The most common defense of book-dropping I hear is that because there are more good books than any one person could possibly read, it’s stupid to waste time on a dull or otherwise unsatisfactory novel. That argument makes sense if the novel is utter trash—if it’s so bad that the reader needn’t respect the author and would possibly get dumber by going forward.

But if a novel starts well and descends into trash, then it seems to me that it’s worth continuing to see if it gets better, or to see where the writer went wrong. And if it was bad from page one, then the whole “should I drop it?” issue is secondary. The best way to avoid wasting time on trash is to avoid trash entirely—i.e. to not start reading it. That shouldn’t be too hard. Skim a few book reviews, ask a few friends, flip through the first chapter before starting a novel in earnest.

When you do start a novel—in earnest—just finish it.

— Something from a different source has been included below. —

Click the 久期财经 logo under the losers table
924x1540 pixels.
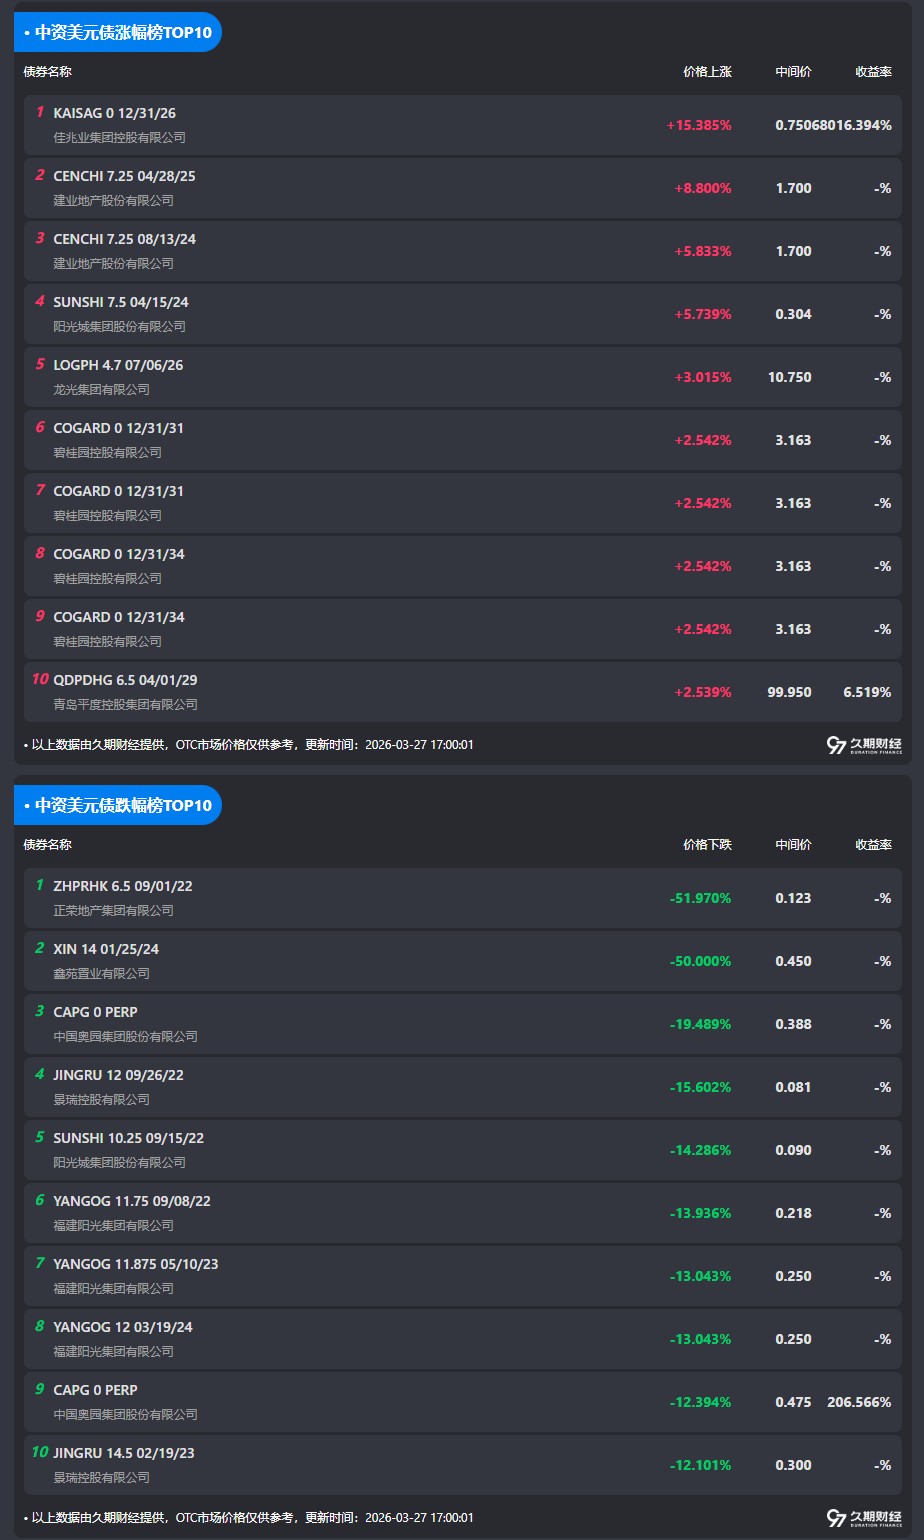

No!  Hello– opportunity cost!  Even if you argue that a book might get better.  There’s books that start great and stay that way.  Why spend you time on a book that might get good.

11) Enjoyed this Star Wars review from somebody who had never seen any Star Wars movies before.

12) Republicans really don’t want you to know who is spending money to influence elections.  This is no way to run a democracy.

13) A toddler I know has been climbing out of his crib and I mentioned a crib tent.  Apparently, they have been deemed too dangerous.  A little research led me to this Consumer Reports page where they were listed as dangerous items along with blankets and bumbos.  Maybe crib tents actually are dangerous, but I wouldn’t go by the judgement of CR when they say bath seats are dangerous simply because (obviously!!!) you don’t leave a baby alone in a bathtub.

14) I don’t know how I had missed this great Atlantic piece on the rise (and semi-fall) of the Red Delicious apple.  Not surprisingly, when you breed a fruit only for color and shelf life, taste suffers.  The wonder of it is that people kept buying them for so long (and still do!).

15) Gotta admit that I was surprised that half of all Americans live 18 miles or less from their mom.  I spent most of my adult life at least 250+ away.